Pisa-Test : Zöllner: "Berlin ist auf dem richtigen Weg"

Beim aktuellen Pisa-Test landet Berlin wieder nur im unteren Drittel. Die Opposition kritisiert daraufhin die Bildungspolitik des Senats. Berlins Bildungssenator Jürgen Zöllner sieht dennoch Grund zur Zuversicht.

Tatjana Schäfer[ddp]
Zöllner
Reformen ohne Ende. Berlins Bildungssenator Jürgen Zöllner will bis Jahresende die Weichen stellen. -Foto: Wolff

Berlin Berlin hat in der jüngsten Pisa-Studie trotz kleiner Fortschritte wieder nur mäßig abgeschnitten. Im Vergleich der Bundesländer erreichte die Hauptstadt in den drei getesteten Bereichen Naturwissenschaften, Mathematik und Lesekompetenz Plätze im unteren Drittel.

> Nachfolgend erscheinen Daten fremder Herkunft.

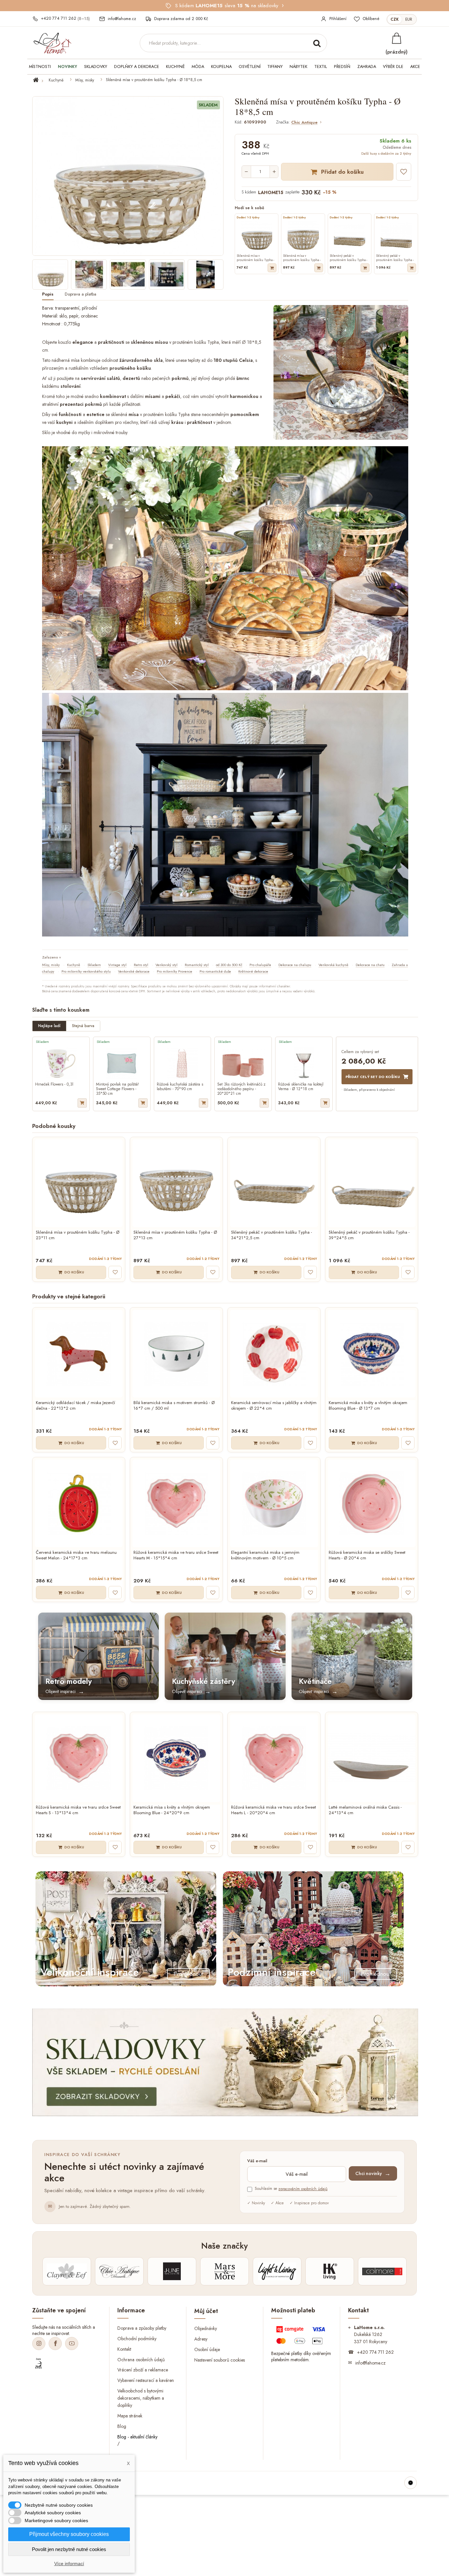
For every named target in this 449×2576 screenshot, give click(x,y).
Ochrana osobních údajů (141, 2359)
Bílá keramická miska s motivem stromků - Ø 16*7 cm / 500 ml (174, 1405)
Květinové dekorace (253, 971)
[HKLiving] (329, 2271)
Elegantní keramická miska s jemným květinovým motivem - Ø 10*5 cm (265, 1555)
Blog (121, 2426)
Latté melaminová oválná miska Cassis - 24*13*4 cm (365, 1810)
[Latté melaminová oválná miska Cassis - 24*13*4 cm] (371, 1758)
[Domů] (39, 80)
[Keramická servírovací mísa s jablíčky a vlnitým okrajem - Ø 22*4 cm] (274, 1354)
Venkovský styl (166, 964)
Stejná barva (83, 1026)
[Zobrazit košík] (396, 38)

Bei der mathematischen und der Lesekompetenz konnte Berlin gegenüber 2003 um einen beziehungsweise zwei Plätze aufholen. Bei der naturwissenschaftlichen Kompetenz verlor die Stadt einen Rang.

Die Oppositionsparteien haben die Berliner Bildungspolitik erneut scharf kritisiert. Der bildungspolitische Sprecher der CDU-Fraktion, Sascha Steuer, wies am Dienstag darauf hin, dass in keinem anderen Bundesland Schüler mit Migrationshintergrund so schlecht gebildet seien wie in Berlin. Das sei die Hauptursache für das schlechte Ergebnis und auf das Versagen der rot-roten Bildungspolitik zurückzuführen. Der Senat solle sich zudem die Leistungsorientierung der Pisa-Gewinner zum Vorbild nehmen, anstatt die Leistungsdifferenzierung in Gemeinschaftsschulen abschaffen zu wollen, sagte Steuer.

FDP-Landeschef Markus Löning warf dem Senat eine unsoziale Politik vor und forderte, die Bildungschancen von Kindern aus sozial schwachen Familien zu verbessern. "Berliner Schüler sind nicht dümmer, aber die Bildungspolitik des Senats ist es", fügte er hinzu. Die bildungspolitische Sprecherin der FDP, Mieke Senftleben, wies darauf hin, dass andere Bundesländer weniger Geld pro Schüler aufwendeten und dennoch bessere Ergebnisse erzielten als Berlin. "Sozialdemokraten können Gelder nicht effizient einsetzen", schlussfolgerte Senftleben.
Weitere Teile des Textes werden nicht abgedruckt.